News & Updates

DEEP as a Service: Deep Learning for everybody

First part: Running a module locally for prediction

Deep Learning is nowadays at the forefront of Artificial Intelligence, shaping tools that are being used to achieve very high levels of accuracy in many different research fields. Training a Deep Learning model is a very complex and computationally intensive task requiring the user to have a full setup involving a certain hardware, the adequate drivers, dedicated software and enough memory and storage resources. Very often the Deep Learning practitioner is not a computing expert, and want all of this technology as accessible and transparent as possible to be able to just focus on creating a new model or applying a prebuild one to some data.

With the DEEP-HybridDataCloud solutions you will be able to start working from the very first moment!

The DEEP-HybridDataCloud project offers a framework for all users, and not just for a few experts, enabling the transparent training, sharing and serving of Deep Learning models both locally or on hybrid cloud system. 

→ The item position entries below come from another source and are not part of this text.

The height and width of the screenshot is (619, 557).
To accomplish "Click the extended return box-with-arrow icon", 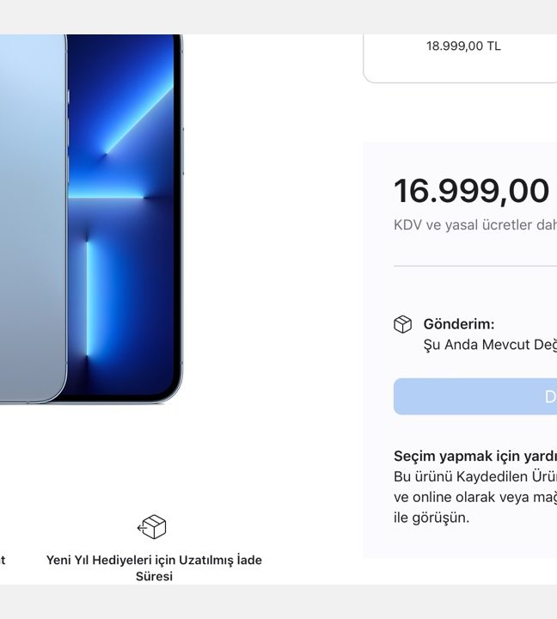I will [152, 527].

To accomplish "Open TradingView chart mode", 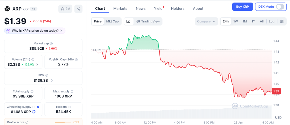I will (x=148, y=21).
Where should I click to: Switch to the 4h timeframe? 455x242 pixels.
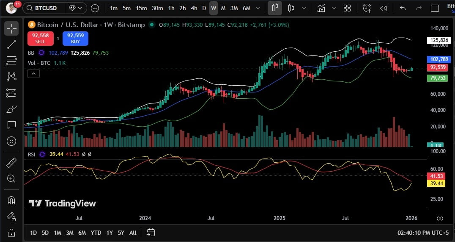[194, 8]
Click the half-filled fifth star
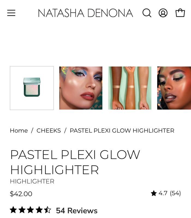The width and height of the screenshot is (191, 218). [47, 210]
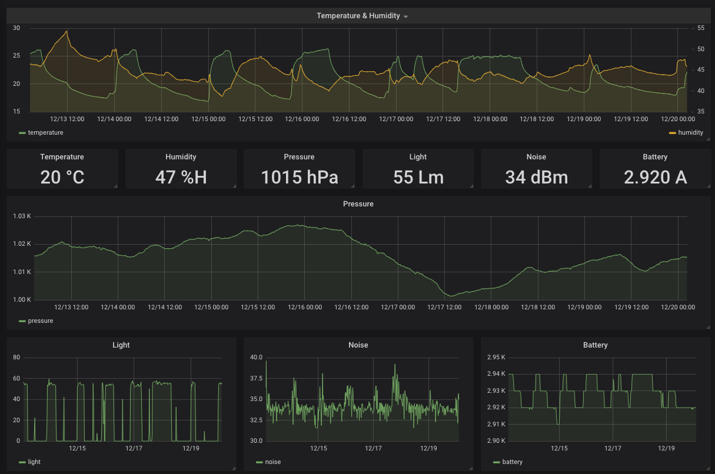The image size is (715, 474).
Task: Toggle the light series legend label
Action: tap(34, 462)
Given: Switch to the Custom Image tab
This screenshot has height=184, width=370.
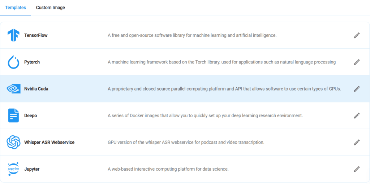Looking at the screenshot, I should click(50, 8).
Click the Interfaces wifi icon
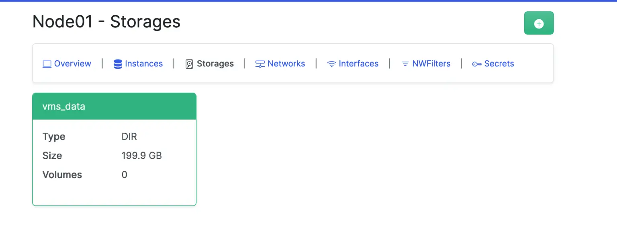The height and width of the screenshot is (232, 617). (x=331, y=64)
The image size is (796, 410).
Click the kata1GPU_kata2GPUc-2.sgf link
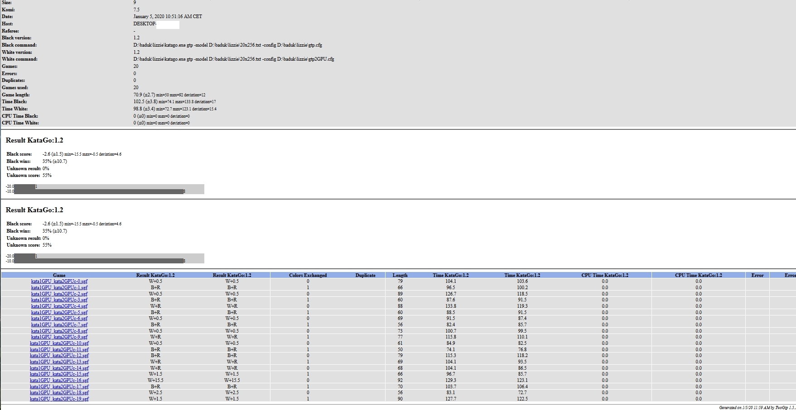click(x=59, y=294)
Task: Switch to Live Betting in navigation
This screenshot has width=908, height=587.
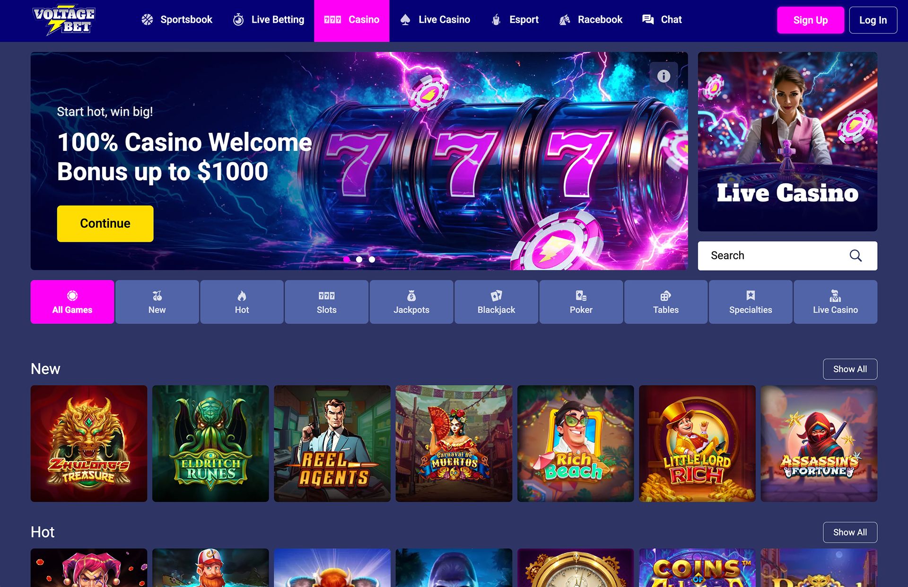Action: click(x=268, y=20)
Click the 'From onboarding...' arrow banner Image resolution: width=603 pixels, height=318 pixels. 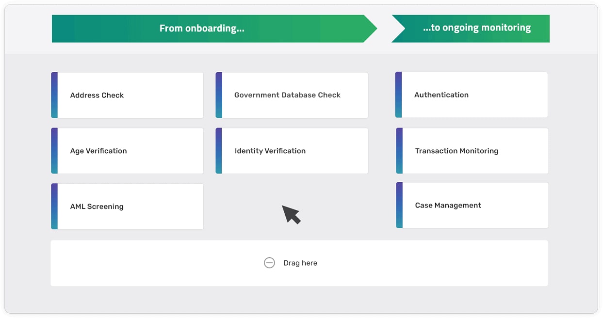[209, 29]
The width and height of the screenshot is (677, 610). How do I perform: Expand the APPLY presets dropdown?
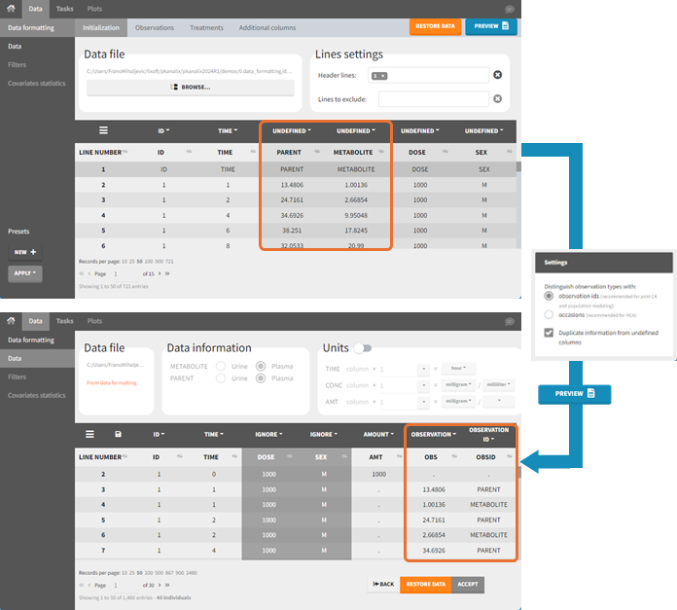pos(24,273)
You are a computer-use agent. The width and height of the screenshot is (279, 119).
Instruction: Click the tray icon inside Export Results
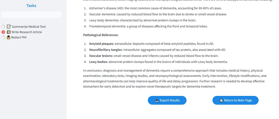click(x=157, y=100)
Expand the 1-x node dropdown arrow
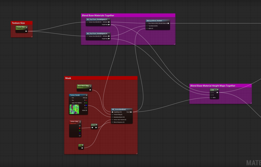The width and height of the screenshot is (261, 167). (x=96, y=125)
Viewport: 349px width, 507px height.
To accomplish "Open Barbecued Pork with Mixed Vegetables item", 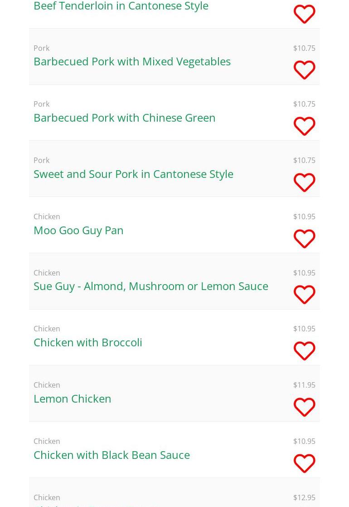I will [132, 61].
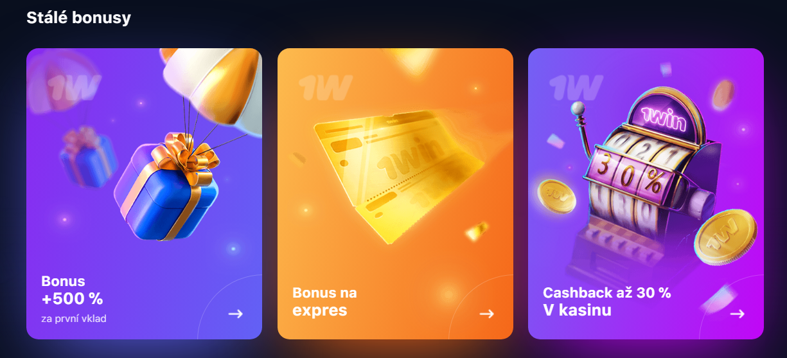The image size is (787, 358).
Task: Click the 1W logo on cashback card
Action: tap(576, 87)
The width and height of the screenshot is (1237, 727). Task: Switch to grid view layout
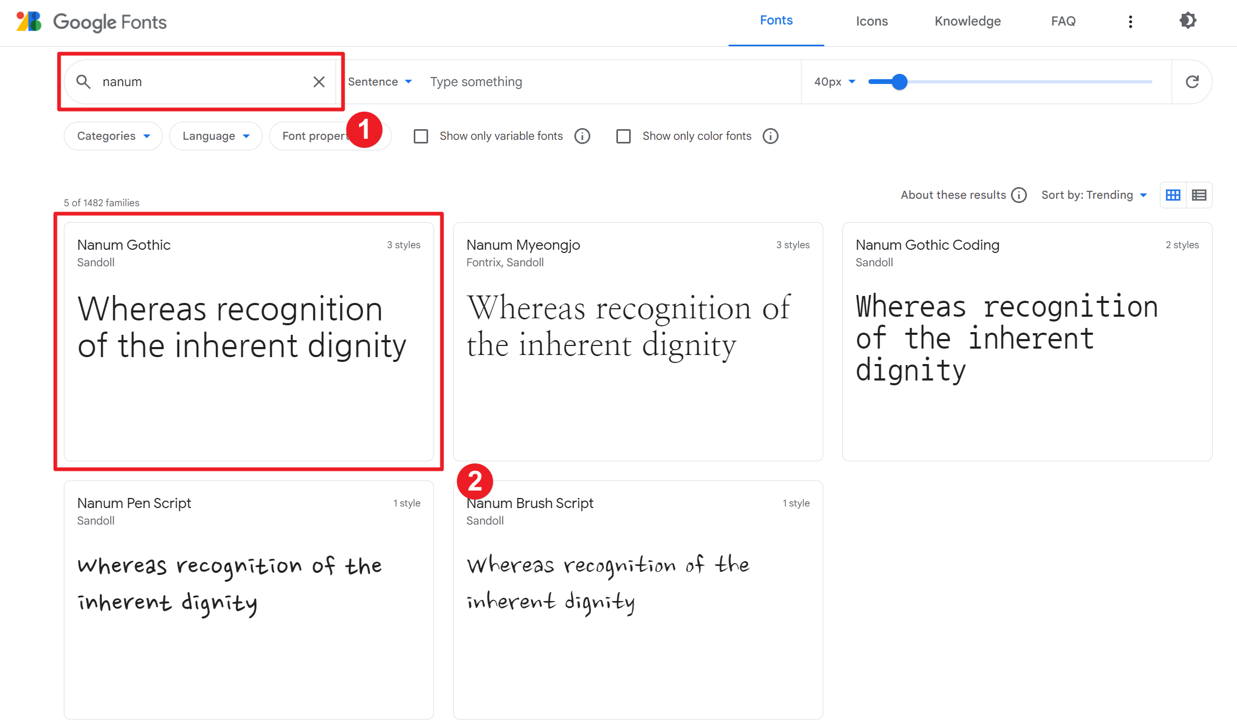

The DEEP Open Catalog  (https://marketplace.deep-hybrid-datacloud.eu/, also known as “marketplace”) provides the universal point of entry to all services offered by DEEP. Its offers several options for users of all levels to get acquainted with DEEP:

  • Basic Users can browse the DEEP Open Catalog, download a certain model and apply it to some local or remote data for inference/prediction.
  • Intermediate Users can also browse the DEEP Open Catalog, download a model and do some training using their own data easily changing with the parameters of the training.
  • Advanced Users can do all of the above. In addition, they will work on more complex tasks, that include larger amounts of data.

The DEEP-HybridDataCloud solution is based on Docker containers packaging already all the tools needed to deploy and run the Deep Learning models in the most transparent way. No need to worry about compatibility problems, everything has already been tested and encapsulated so that the user has a fully working model in just a few minutes.

To make things even easier, we have developed an API allowing the user to interact with the model directly from the web browser. It is possible to perform inference, train or check the model metadata just with a simple click!

Let’s see how all this work!

In this post we will show how to download and use one of the available models from the DEEP Open Catalog in our local machine. These instructions will assume the user is running on linux but the docker containers can run on any platform.

First we browse the catalog and click on the model we are interested in among the many that are already in place. Once we click on the model of our choice we will see something similar to this:

In this case we have selected a module classifying plant images according to their species using a convolutional neural network architecture developed in Tensorflow. Under the name of each of the modules in the DEEP Open Catalog we find some useful links:

  • Link to the GitHub repository including the model source code
  • Link to the Docker Hub repository of the docker containing all the needed software configured and ready to use
  • In case this is a pretrained model, a link to the original dataset used for the training.

Before starting we need to have either docker or udocker installed in our computer. We will be using udocker since it allows to run docker container without requiring root privileges. To install udocker you can just follow this very simple instructions:

 virtualenv udocker

 source udocker/bin/activate

 git clone https://github.com/indigo-dc/udocker

 cd udocker

 pip install .

We can now just follow the instructions on the right part of the module page and type the following commands:

udocker pull deephdc/deep-oc-plants-classification-tf

udocker run -p 5000:5000  deephdc/deep-oc-plants-classification-tf

This will download (pull) the docker container from Docker Hub and run it on our local machine. The run methods includes the option -p 5000:5000 which maps the port 5000 from our local server into the port 5000 in the container.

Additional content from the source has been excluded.